Given records:
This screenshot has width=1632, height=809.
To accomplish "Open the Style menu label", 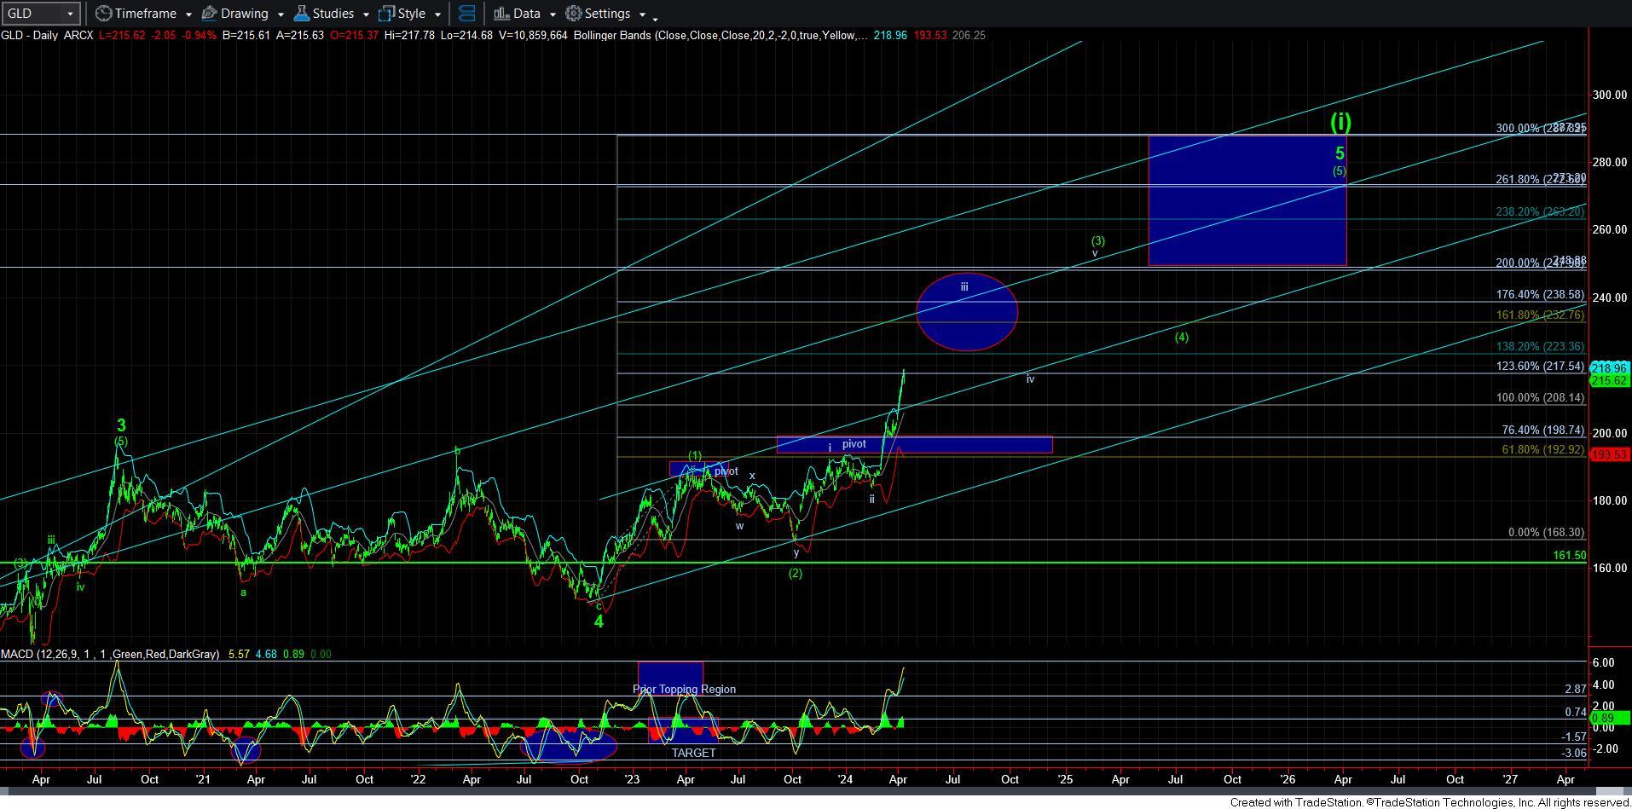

...

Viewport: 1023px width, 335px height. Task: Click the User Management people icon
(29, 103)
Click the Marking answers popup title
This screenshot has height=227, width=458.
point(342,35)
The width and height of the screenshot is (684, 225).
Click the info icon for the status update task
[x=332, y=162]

Task to complete: Echo the lines starting at the one containing "This screenshot has width=1632, height=809." and ending after the one containing "the Style menu", leaving out the pictures.

Task result:
This screenshot has width=1632, height=809.
To accomplish "Open the Style menu label", 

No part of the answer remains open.